The lame message delivered by its chairman Sir Clyde Walcott was that the alleged bribery offers were made outside a match so the ICC could not become involved. Hang on a minute. Here's a case which threatens to tear cricket apart and the governing body does not have the necessary clout to carry out an investigation - welcome to Jokesville. What they do have, presumably, is the capacity to call an emergency meeting of members so that the outdated constitution can be amended to allow them to act posthaste. The whole messy business needs to be sorted out quickly or next year's World Cup could blow up in the faces of the procrastinating pillocks at the ICC.

The likes of former Australian fast bowler Dennis Lillee has already suggested that Warne, May and Waugh be withdrawn from the competition, to be held in Pakistan, India and Sri Lanka, on safety grounds. Pakistan is a pretty hostile cricketing environment for visiting teams at the best of times so it's a good bet that the fans will give the Aussies a rage-filled reception whenever they show their faces in public. And if the animosity spills on to the pitch, a very dangerous situation could develop.

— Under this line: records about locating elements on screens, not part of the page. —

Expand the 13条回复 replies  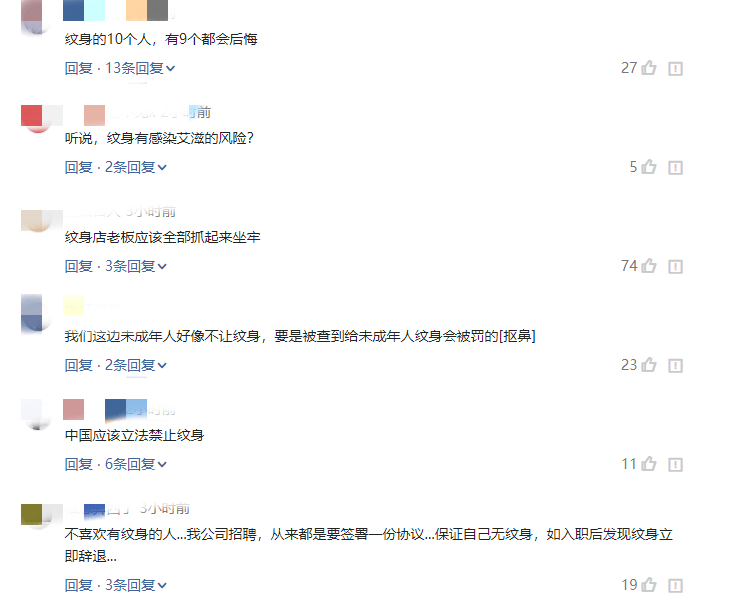coord(140,68)
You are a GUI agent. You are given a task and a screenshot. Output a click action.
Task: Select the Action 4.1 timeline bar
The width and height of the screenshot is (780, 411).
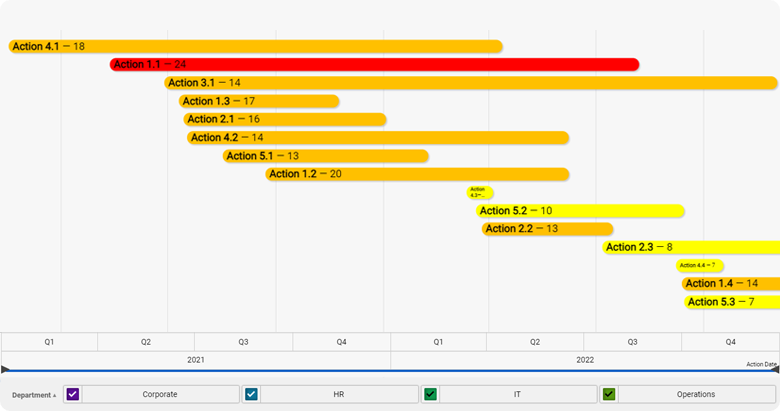(255, 47)
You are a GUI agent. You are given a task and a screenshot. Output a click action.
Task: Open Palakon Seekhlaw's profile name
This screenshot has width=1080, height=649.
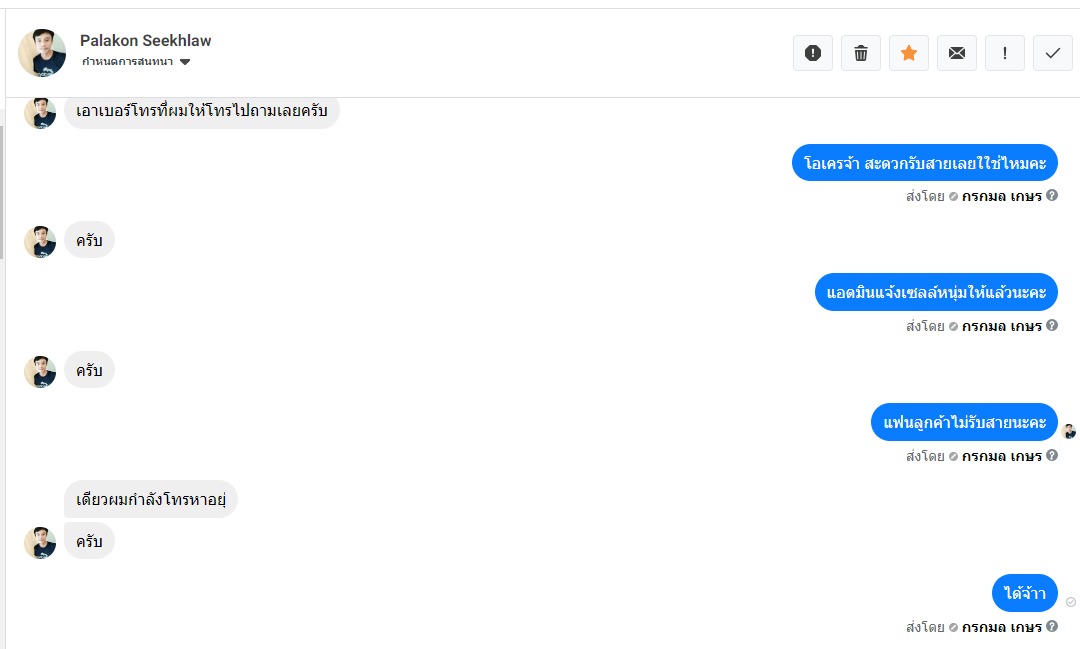(x=146, y=41)
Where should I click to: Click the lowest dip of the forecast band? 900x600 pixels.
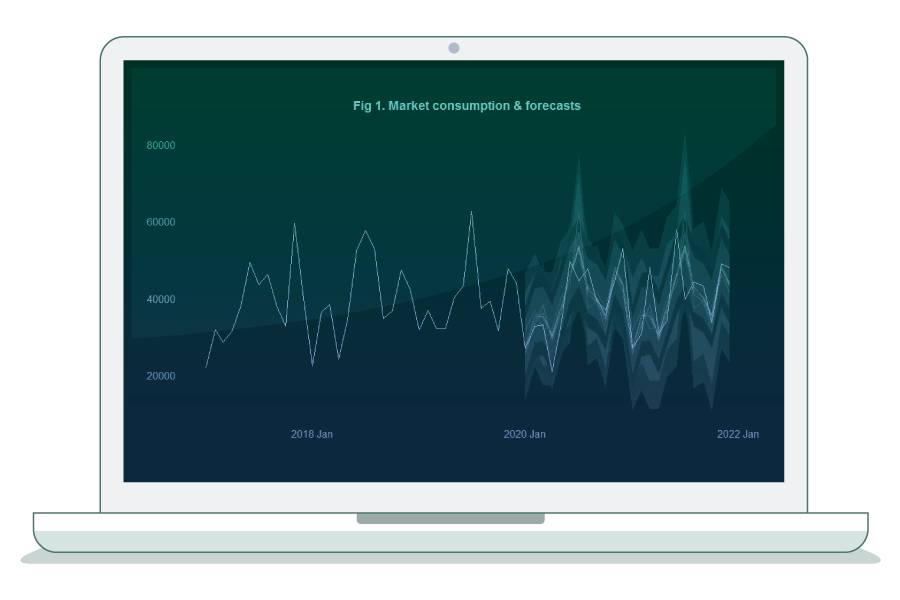[x=633, y=408]
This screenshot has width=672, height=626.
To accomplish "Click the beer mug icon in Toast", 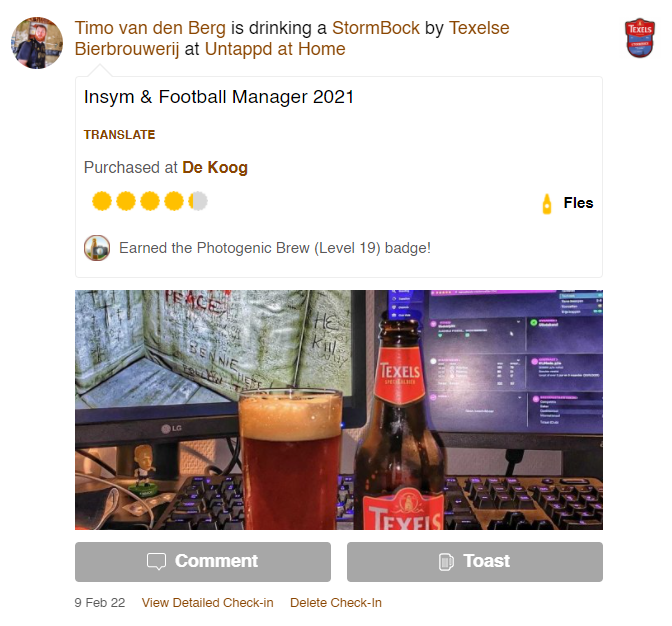I will pyautogui.click(x=446, y=562).
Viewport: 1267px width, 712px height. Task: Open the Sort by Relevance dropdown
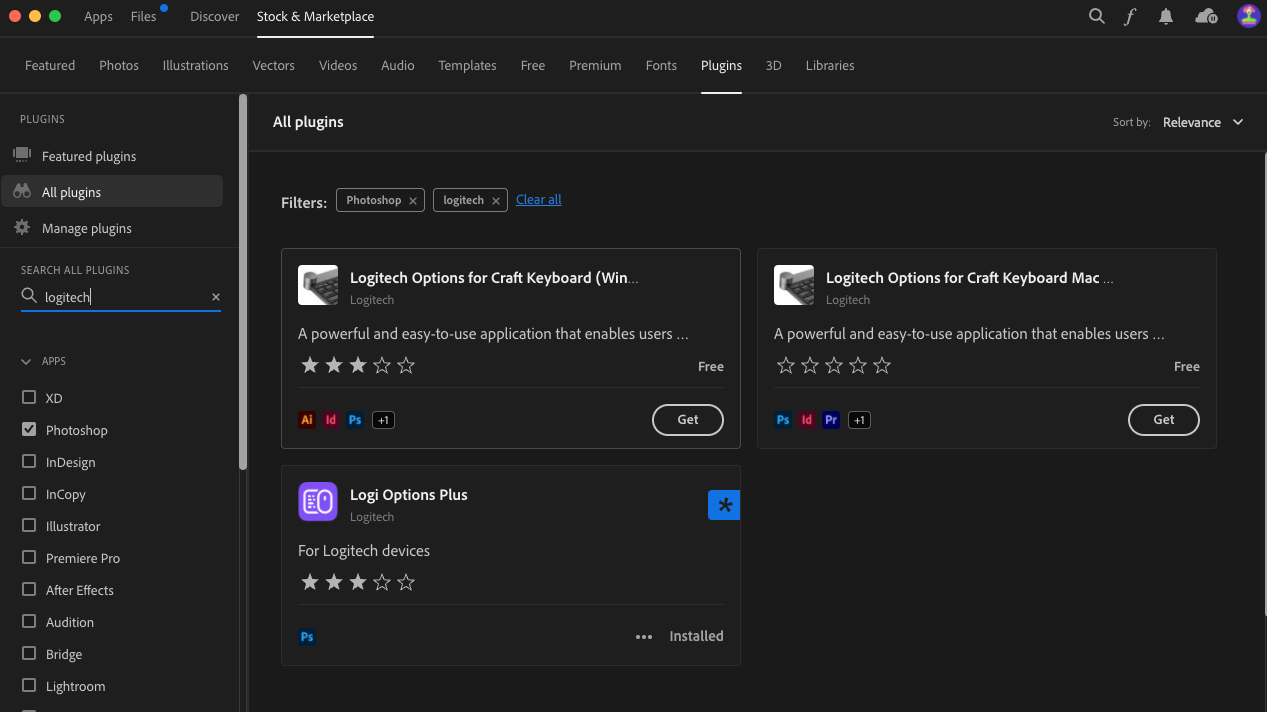pyautogui.click(x=1203, y=122)
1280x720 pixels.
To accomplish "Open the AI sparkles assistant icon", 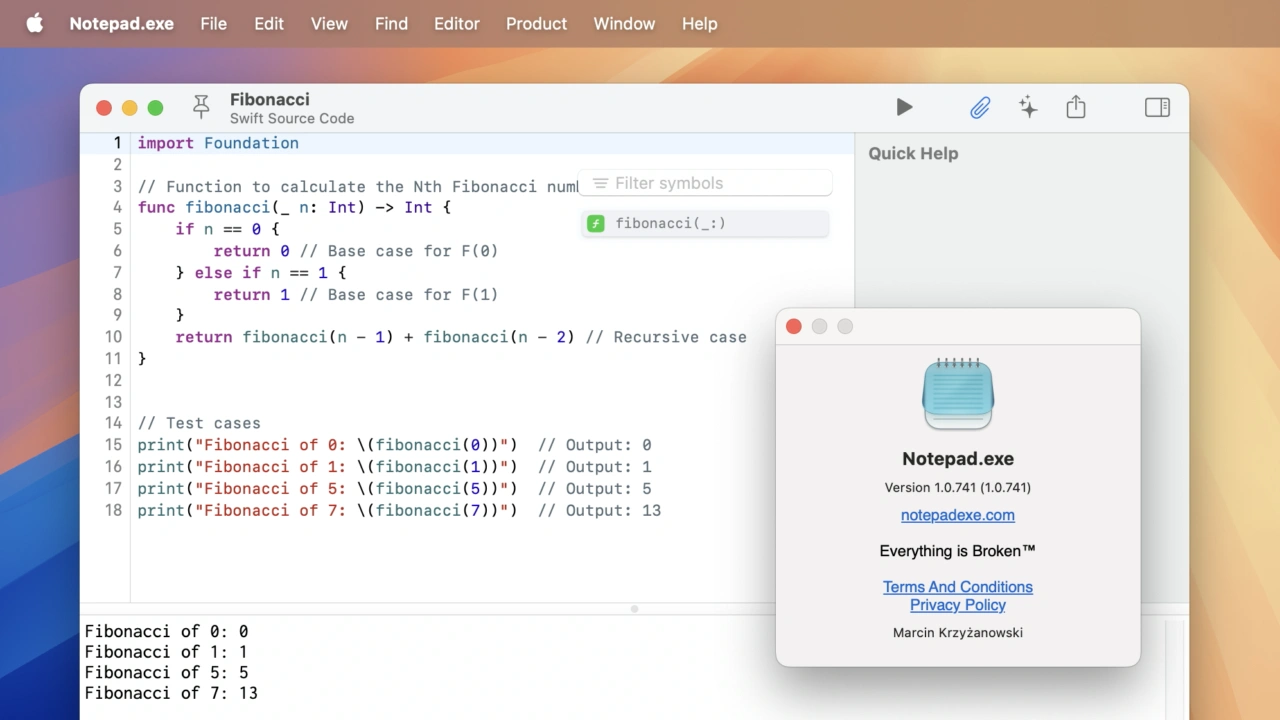I will coord(1028,108).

Another disquieting aspect of the case is the failure of the police to investigate claims that Malik offered the Australians money to play poorly during the tour to Pakistan last year. Similar bribery allegations against former Liverpool goalkeeper Bruce Grobbelaar are due to be heard in an English court on December 1 and the crime-busters in Malaysia have charged scores of footballers involved in corruption. With sworn evidence against Malik from the Australians surely it should have been a court of law which handled the case and not a toothless tribunal. That, too, is something the ICC can address when it wakes up to the crises in its midst.